**DIRECTIONS FOR THIS TASK:** A verbatim copy of the lines from the one with "For every named target in this 159×2576" through the final line below is required; print it and nothing else.

**RECORD SET:**

# # #

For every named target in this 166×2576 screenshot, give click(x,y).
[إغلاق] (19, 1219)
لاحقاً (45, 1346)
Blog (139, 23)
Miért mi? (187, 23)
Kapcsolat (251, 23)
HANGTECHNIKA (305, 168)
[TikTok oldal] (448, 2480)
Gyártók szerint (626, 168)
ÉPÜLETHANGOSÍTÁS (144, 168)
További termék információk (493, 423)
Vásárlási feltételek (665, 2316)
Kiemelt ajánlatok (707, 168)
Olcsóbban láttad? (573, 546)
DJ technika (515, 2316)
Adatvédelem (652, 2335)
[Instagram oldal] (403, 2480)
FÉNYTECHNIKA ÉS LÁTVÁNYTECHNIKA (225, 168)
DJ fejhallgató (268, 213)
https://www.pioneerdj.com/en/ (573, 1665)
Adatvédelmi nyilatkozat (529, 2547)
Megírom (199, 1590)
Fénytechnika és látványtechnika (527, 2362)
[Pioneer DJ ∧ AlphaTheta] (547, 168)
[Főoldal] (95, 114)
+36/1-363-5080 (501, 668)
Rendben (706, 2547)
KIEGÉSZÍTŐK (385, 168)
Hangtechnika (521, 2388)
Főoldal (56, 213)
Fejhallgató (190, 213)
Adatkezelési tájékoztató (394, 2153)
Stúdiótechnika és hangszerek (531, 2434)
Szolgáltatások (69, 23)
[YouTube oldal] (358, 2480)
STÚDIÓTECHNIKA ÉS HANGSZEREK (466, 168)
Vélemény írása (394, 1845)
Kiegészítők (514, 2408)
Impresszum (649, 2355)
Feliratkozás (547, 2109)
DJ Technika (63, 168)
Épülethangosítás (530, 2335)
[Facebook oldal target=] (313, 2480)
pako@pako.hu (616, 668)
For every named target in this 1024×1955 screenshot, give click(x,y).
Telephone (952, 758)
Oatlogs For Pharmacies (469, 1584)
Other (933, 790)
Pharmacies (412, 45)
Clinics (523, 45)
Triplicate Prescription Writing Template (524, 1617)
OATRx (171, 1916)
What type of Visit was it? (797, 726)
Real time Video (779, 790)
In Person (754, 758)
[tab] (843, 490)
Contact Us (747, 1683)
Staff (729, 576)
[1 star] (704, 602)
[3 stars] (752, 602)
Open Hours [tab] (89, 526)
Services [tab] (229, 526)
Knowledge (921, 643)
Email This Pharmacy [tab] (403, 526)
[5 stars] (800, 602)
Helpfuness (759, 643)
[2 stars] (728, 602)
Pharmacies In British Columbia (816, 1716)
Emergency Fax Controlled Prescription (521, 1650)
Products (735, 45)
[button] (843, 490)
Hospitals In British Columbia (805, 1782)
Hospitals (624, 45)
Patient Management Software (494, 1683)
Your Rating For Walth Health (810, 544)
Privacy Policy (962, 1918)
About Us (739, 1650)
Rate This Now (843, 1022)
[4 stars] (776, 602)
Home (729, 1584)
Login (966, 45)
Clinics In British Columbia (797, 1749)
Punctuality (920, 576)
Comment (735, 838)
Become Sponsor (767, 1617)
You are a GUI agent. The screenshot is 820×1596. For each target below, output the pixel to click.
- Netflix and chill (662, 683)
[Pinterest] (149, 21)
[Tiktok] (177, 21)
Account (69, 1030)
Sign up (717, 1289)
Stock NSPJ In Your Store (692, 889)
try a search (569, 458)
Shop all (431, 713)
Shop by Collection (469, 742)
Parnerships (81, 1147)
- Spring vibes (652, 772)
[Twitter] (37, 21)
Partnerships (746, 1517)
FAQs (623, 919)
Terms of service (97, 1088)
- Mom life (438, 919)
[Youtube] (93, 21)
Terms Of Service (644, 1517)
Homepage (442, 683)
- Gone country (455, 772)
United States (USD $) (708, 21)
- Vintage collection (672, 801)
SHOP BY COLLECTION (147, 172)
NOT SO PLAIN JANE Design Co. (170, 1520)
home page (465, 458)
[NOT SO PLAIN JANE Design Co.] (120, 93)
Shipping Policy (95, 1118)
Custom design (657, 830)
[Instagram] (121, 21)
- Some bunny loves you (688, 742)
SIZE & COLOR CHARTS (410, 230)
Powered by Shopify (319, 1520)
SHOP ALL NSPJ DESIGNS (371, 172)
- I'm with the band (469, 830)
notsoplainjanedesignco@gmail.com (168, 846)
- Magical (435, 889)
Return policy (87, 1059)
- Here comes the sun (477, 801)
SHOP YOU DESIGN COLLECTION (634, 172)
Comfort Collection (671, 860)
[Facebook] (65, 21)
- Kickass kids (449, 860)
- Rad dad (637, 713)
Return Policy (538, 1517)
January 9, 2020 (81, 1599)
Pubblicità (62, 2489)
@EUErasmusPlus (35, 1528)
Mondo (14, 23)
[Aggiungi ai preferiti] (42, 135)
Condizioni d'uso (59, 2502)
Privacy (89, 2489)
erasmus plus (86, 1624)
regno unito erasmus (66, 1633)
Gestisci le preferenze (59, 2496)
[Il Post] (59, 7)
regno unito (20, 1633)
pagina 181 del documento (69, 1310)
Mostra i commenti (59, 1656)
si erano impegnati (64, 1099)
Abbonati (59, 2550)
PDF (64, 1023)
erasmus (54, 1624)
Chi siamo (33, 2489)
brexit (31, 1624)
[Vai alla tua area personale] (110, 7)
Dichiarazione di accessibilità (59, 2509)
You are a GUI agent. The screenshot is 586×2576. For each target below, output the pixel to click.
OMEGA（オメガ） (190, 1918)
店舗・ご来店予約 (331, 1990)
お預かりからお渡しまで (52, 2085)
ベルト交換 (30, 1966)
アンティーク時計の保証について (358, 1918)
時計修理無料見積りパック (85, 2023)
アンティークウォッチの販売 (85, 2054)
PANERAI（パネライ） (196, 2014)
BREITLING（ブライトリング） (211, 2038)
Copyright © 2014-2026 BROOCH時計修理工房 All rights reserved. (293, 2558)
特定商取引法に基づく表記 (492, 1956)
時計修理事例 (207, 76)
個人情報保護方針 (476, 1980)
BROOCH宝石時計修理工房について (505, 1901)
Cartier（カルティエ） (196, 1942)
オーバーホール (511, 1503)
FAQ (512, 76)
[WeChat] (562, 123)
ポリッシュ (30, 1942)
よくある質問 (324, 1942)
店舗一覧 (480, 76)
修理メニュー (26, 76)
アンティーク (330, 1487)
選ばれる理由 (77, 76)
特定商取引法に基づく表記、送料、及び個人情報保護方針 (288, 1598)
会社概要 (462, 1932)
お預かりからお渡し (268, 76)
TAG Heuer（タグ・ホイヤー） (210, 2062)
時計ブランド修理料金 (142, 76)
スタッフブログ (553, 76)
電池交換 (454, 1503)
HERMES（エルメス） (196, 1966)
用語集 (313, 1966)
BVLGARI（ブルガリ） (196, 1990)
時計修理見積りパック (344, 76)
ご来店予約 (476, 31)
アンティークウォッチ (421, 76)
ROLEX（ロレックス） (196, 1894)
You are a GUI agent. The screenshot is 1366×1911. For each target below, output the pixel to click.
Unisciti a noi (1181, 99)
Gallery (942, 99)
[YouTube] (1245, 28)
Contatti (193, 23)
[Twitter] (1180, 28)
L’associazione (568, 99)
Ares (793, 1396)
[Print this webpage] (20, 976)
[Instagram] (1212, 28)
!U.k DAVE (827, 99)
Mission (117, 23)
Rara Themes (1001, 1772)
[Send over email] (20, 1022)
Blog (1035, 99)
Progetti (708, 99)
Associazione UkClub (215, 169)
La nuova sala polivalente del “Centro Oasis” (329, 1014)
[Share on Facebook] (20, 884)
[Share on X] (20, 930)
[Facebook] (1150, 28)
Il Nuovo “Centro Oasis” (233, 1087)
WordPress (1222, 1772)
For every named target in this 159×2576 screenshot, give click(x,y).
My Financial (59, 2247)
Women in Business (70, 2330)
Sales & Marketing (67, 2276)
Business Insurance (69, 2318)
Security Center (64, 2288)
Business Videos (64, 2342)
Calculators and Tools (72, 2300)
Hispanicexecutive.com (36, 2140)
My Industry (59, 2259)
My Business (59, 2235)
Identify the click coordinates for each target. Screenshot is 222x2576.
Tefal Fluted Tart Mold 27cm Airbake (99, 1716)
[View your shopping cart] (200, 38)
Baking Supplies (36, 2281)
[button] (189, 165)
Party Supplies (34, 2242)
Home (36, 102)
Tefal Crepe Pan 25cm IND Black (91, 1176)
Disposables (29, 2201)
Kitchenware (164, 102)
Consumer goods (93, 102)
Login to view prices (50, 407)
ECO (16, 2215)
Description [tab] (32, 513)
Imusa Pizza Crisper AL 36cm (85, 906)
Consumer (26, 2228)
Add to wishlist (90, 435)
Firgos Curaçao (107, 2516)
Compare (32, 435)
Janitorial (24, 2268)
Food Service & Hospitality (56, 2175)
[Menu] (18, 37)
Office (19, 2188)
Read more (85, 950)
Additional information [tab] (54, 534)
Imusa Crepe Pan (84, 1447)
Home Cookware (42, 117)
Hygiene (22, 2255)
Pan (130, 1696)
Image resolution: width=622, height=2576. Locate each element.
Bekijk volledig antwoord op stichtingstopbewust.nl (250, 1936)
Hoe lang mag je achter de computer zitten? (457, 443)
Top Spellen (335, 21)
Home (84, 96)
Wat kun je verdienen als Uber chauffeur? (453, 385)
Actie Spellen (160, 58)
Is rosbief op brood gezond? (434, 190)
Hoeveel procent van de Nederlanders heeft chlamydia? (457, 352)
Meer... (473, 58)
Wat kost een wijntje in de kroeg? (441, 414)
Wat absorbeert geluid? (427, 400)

# # #

**YOUR RESPONSE:**
For every named target in this 159×2576 screenshot, give click(x,y).
My Financial (59, 2247)
Women in Business (70, 2330)
Sales & Marketing (67, 2276)
Business Insurance (69, 2318)
Security Center (64, 2288)
Business Videos (64, 2342)
Calculators and Tools (72, 2300)
Hispanicexecutive.com (36, 2140)
My Industry (59, 2259)
My Business (59, 2235)
Identify the click coordinates for each target. Screenshot is 222x2576.
Tefal Fluted Tart Mold 27cm Airbake (99, 1716)
[View your shopping cart] (200, 38)
Baking Supplies (36, 2281)
[button] (189, 165)
Party Supplies (34, 2242)
Home (36, 102)
Tefal Crepe Pan 25cm IND Black (91, 1176)
Disposables (29, 2201)
Kitchenware (164, 102)
Consumer goods (93, 102)
Login to view prices (50, 407)
ECO (16, 2215)
Description [tab] (32, 513)
Imusa Pizza Crisper AL 36cm (85, 906)
Consumer (26, 2228)
Add to wishlist (90, 435)
Firgos Curaçao (107, 2516)
Compare (32, 435)
Janitorial (24, 2268)
Food Service & Hospitality (56, 2175)
[Menu] (18, 37)
Office (19, 2188)
Read more (85, 950)
Additional information [tab] (54, 534)
Imusa Crepe Pan (84, 1447)
Home Cookware (42, 117)
Hygiene (22, 2255)
Pan (130, 1696)
Image resolution: width=622, height=2576. Locate each element.
Bekijk volledig antwoord op stichtingstopbewust.nl (250, 1936)
Hoe lang mag je achter de computer zitten? (457, 443)
Top Spellen (335, 21)
Home (84, 96)
Wat kun je verdienen als Uber chauffeur? (453, 385)
Actie Spellen (160, 58)
Is rosbief op brood gezond? (434, 190)
Hoeveel procent van de Nederlanders heeft chlamydia? (457, 352)
Meer... (473, 58)
Wat kost een wijntje in de kroeg? (441, 414)
Wat absorbeert geluid? (427, 400)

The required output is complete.